Robeco Develops Quantitative Stock Selection and Portfolio Optimization Models
- Applications updated faster
- Black-box solutions eliminated
- Scalability and flexibility increased
Robeco is one of Europe’s leading asset management firms and a subsidiary of the global financial services company Rabobank. With more than 135 billion Euros under management, Robeco complements its fundamental analysis with quantitative research developed by its Quantitative Strategies group. This group, responsible for the quantitative element of Robeco’s investment process, also solves strategic and tactical investment issues such as portfolio management, strategy modeling, back-testing, and asset and liability management.

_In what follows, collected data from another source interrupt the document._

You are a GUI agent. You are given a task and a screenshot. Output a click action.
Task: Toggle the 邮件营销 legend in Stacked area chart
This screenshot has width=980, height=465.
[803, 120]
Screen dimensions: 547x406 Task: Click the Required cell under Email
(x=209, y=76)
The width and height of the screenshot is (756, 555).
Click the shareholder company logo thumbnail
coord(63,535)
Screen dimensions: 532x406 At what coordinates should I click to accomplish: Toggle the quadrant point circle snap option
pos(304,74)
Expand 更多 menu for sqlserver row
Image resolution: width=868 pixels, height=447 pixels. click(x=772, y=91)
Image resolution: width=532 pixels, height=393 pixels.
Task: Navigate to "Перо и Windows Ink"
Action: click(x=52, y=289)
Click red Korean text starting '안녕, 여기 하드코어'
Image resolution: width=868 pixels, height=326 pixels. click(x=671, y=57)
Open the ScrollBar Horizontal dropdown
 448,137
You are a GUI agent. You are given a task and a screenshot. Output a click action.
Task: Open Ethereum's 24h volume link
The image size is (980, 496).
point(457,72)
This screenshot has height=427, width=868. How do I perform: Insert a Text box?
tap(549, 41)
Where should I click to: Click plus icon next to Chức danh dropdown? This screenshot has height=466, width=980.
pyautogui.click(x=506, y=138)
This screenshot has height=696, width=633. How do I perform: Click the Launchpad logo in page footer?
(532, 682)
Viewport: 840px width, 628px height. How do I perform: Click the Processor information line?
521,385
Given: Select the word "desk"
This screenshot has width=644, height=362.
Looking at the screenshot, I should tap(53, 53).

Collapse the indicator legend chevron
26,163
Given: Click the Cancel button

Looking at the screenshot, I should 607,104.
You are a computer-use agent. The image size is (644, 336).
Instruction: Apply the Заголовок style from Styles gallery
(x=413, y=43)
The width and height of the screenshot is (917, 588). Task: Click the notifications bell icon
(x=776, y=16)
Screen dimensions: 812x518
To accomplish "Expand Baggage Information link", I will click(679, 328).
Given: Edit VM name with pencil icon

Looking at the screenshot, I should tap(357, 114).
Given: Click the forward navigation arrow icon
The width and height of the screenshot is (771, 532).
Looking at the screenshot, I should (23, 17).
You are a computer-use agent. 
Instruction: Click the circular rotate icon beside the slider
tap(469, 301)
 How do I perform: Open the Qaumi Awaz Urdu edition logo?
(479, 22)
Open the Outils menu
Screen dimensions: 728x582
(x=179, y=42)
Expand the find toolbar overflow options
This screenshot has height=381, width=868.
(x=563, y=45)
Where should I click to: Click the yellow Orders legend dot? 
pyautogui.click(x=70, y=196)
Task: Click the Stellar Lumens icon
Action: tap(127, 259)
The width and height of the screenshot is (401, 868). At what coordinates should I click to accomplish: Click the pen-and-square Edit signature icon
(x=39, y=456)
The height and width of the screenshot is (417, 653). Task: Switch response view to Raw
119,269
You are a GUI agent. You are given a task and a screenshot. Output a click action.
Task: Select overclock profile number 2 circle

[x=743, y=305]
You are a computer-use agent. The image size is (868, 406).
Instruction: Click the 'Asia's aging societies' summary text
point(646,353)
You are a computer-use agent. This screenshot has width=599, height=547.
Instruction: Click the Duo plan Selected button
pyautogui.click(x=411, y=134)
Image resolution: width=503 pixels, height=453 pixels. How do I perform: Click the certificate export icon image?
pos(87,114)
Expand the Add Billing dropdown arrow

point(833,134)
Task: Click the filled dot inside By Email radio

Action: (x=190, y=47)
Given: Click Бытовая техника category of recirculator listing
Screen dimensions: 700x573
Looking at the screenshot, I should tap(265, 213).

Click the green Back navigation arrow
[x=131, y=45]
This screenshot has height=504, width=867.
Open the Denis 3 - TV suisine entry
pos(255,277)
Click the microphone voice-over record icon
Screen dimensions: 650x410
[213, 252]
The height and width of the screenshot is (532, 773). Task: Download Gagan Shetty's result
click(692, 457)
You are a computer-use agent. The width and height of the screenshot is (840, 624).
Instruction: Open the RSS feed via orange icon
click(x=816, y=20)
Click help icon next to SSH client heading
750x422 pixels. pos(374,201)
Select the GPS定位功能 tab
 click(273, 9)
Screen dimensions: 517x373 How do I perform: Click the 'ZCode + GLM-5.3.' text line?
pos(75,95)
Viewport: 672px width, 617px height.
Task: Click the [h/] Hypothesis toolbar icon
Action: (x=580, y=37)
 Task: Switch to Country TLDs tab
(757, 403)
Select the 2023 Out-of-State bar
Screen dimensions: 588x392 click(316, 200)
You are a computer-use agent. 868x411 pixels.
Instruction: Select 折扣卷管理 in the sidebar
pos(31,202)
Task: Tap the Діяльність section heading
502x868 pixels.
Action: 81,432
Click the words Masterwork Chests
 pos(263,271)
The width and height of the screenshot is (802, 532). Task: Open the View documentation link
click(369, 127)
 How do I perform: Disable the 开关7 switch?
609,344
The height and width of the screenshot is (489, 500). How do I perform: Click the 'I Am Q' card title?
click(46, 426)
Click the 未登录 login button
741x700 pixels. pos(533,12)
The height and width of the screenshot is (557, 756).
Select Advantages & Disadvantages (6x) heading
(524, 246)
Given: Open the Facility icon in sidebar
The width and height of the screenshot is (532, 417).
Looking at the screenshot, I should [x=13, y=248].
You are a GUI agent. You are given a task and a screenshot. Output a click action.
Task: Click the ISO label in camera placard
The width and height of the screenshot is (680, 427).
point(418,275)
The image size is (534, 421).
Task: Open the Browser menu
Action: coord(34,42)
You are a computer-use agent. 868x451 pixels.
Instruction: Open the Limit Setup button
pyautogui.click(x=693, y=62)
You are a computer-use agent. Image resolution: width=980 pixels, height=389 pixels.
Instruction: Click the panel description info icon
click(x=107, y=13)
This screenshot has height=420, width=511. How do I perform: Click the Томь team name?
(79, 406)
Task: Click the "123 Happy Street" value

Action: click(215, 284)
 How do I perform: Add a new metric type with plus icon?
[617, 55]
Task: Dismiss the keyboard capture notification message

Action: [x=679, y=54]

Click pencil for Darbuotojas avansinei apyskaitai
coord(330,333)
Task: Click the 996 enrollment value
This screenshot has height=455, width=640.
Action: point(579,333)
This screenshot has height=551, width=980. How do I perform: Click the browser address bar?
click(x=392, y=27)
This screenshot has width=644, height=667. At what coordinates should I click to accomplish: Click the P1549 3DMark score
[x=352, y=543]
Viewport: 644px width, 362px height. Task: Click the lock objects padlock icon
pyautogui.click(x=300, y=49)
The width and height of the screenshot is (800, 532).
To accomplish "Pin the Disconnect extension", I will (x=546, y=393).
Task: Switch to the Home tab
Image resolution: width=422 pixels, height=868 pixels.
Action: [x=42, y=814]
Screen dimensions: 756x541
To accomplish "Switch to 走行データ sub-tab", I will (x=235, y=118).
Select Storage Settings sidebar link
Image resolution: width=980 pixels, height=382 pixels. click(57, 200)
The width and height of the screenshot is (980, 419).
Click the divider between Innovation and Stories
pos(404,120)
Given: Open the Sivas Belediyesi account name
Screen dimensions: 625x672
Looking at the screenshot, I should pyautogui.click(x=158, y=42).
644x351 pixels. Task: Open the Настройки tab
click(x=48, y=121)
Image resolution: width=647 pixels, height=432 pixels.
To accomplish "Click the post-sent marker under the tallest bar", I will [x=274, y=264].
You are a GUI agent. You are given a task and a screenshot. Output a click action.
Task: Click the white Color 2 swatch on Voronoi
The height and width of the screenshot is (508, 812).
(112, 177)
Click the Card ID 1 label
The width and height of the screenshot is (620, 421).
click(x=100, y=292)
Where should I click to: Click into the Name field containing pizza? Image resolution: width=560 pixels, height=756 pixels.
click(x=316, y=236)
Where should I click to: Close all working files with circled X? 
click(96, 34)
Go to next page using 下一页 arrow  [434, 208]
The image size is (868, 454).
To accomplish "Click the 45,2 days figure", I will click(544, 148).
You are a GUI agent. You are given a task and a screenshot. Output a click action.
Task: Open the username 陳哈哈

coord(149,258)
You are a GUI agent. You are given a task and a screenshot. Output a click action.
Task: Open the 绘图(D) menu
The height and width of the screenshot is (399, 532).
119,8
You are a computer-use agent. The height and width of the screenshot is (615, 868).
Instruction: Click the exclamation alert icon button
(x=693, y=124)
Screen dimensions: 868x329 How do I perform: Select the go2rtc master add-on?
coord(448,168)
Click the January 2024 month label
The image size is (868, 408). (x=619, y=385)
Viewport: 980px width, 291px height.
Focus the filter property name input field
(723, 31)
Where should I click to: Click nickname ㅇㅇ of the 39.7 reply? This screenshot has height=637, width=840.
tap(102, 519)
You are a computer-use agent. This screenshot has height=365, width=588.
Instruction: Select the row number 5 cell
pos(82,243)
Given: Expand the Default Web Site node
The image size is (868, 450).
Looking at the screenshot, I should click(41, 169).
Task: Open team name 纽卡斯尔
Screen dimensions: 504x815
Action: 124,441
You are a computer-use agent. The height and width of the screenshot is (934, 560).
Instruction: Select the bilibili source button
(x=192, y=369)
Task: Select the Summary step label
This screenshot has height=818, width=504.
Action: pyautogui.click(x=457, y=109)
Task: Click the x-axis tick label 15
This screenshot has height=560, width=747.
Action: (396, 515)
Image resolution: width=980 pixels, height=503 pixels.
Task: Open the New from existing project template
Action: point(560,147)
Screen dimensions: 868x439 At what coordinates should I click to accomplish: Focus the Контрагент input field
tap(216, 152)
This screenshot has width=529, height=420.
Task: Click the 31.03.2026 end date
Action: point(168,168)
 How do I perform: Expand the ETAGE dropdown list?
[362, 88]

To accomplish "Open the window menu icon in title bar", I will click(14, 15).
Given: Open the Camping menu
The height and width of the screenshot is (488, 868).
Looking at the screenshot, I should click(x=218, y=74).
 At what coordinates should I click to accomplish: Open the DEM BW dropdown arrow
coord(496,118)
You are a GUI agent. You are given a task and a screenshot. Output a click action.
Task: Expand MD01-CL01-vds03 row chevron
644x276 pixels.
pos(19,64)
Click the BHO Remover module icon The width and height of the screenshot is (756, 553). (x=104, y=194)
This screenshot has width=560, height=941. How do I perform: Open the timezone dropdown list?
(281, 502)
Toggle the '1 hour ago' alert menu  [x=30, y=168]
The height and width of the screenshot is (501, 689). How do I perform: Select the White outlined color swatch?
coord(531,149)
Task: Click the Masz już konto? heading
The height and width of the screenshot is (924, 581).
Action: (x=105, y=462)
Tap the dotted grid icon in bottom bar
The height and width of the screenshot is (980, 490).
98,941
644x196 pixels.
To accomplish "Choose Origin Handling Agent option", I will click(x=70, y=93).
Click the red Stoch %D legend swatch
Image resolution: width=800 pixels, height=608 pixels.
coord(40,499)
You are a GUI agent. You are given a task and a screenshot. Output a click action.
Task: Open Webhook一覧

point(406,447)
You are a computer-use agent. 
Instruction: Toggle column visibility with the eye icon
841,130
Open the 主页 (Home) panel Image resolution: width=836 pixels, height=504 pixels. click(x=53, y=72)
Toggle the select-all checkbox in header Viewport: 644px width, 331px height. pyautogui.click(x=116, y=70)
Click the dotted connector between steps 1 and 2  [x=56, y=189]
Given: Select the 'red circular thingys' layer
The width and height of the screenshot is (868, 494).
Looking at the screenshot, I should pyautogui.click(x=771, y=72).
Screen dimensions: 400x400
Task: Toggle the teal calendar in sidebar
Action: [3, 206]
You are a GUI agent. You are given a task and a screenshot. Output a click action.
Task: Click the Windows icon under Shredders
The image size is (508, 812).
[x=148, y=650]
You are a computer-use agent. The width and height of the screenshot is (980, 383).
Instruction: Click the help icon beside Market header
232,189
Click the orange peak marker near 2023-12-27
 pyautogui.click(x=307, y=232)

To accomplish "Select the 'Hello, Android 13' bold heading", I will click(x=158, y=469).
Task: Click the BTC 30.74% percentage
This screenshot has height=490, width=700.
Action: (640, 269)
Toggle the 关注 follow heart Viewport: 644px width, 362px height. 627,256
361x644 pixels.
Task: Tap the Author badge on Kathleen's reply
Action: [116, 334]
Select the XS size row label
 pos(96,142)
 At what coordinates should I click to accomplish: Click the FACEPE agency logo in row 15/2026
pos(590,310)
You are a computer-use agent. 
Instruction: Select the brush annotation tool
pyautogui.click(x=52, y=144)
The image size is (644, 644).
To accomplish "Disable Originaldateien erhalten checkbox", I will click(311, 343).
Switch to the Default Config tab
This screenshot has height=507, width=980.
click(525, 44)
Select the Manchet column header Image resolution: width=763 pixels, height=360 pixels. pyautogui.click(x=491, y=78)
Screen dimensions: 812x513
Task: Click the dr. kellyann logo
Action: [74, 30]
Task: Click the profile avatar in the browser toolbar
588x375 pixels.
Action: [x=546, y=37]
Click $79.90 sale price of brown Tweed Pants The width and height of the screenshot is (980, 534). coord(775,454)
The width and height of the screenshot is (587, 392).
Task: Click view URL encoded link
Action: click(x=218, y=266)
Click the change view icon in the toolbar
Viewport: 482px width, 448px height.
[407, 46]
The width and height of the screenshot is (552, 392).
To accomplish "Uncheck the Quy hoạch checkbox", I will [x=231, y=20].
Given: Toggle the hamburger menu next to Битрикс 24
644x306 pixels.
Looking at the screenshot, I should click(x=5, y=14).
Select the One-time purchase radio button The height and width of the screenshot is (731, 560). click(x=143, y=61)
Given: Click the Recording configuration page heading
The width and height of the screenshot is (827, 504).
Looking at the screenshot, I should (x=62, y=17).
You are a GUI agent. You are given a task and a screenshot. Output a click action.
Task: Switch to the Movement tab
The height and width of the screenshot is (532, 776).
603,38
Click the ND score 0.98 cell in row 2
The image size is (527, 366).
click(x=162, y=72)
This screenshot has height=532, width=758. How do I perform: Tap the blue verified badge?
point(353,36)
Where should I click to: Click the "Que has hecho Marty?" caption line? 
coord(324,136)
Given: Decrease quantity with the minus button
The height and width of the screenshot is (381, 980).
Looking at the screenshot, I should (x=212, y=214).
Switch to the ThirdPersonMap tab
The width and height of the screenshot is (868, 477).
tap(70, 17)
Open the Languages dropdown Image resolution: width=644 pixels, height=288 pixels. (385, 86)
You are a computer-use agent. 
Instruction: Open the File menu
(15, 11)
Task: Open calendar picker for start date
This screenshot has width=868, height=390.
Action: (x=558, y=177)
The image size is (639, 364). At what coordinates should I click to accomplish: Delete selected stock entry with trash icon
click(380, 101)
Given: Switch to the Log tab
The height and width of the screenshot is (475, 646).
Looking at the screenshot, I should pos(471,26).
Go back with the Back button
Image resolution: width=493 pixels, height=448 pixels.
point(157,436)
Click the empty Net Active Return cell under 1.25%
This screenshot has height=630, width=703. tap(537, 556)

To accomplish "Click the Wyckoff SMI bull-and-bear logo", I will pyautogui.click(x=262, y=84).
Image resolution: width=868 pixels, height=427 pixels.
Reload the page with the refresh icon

Robeco researchers use MATLAB® to develop, distribute, and optimize portfolio construction tools based on sophisticated quantitative models for stock selection, corporate bond selection, asset allocation, and risk management. Currently, 12 billion Euros are being managed quantitatively with the models from Quantitative Strategies.
"Our complex calculations depend on numerous iterations and a large amount of data. This is not something we can do with a spreadsheet," says Willem Jellema, research analyst at Robeco. "With MATLAB, we have a computational platform for easily performing these calculations, developing models, testing strategies, and deploying quantitative tools to our portfolio managers and risk managers."
Robeco needed a proven computational platform for developing quantitative models and algorithms. The scope and complexity of Robeco’s quantitative models were beyond the capabilities of spreadsheets and commercially available alternatives were inflexible. “Spreadsheets are not well suited for iterations,” notes Jellema. “Moreover, standard vendor products are like black boxes, which means that they cannot always be modified.”
In addition, the research team needed to distribute applications based on the models to dozens of portfolio managers across the company. In the past, the company’s software developers would recode algorithms provided by the research team into Microsoft® Visual Basic® applications. As the computations became more complex, this process became more time-consuming and error-prone, slowing the pace of updates and making maintenance difficult.
Robeco researchers used MATLAB to develop algorithms and models for stock selection, credit selection, pricing collateralized debt obligations, and portfolio optimization. To streamline deployment, the group used MATLAB Compiler SDK™ for Microsoft .NET framework to translate models into computational components that are integrated into the software development team’s Visual Basic applications.
The research team started by implementing a stock selection model in MATLAB. This model screens funds and serves as the performance driver for their quantitative long- only funds as well as their market-neutral portfolios. The team also constructed a complete back-test environment for their stock selection model in MATLAB.
Using this environment, researchers performed many back-tests to find the best model, not only in terms of performance, but also in terms of robustness. Robustness is tested by conducting various sensitivity analyses, which can be easily added to the back-test environment in MATLAB. After they developed an effective model for stock selection, the team used Optimization Toolbox™ to develop algorithms for constructing and rebalancing optimal portfolios based on the appropriate risk level.
The team used MATLAB and Optimization Toolbox for historical portfolio simulations to generate portfolios that maximize investment performance given constraints such as sell/buy thresholds, minimum portfolio weights, beta exposure restrictions, and country or region restrictions.
To avoid the time and expense of translating algorithms into Visual Basic code, Robeco’s quantitative analysts used MATLAB Compiler SDK to create DLLs for the software development team that are based on the quantitative models. Software developers then created Visual Basic applications that access the DLLs to compute stock rankings and perform the portfolio optimization routines.
Applying the same approach, Robeco researchers developed and deployed MATLAB models for corporate bond selection, currency allocation, pricing collateralized debt obligations, and country allocation.
Robeco also uses MATLAB to calculate probability distributions for their private equity fund-of-funds and run Monte Carlo simulations for determining regulatory and economic capital and customer behavior of savings accounts.
Applications updated faster. “With MATLAB Compiler SDK, we update our applications more frequently than recoding the model in Visual Basic,” Jellema says. “By separating the computational core from the UI development, we implement changes right away. The whole process is easier, faster, and much less error-prone.”
Black-box solutions eliminated. “Many of our competitors use prepackaged solutions. They often have no idea how they work in detail, and in most cases they cannot change them. Getting a vendor to make a change can take years and multiple customer requests,” notes Jellema. “Because we built our own solution in MATLAB, we can immediately change, test, and deploy our algorithms whenever we see an opportunity for improvement.”
Scalability and flexibility increased. “Spreadsheets work for small data sets and simple intuitive calculations, but for our needs they are not workable,” Jellema explains. “MATLAB handles complex computations and large data sets easily, and allows us to other researchers for new purposes.”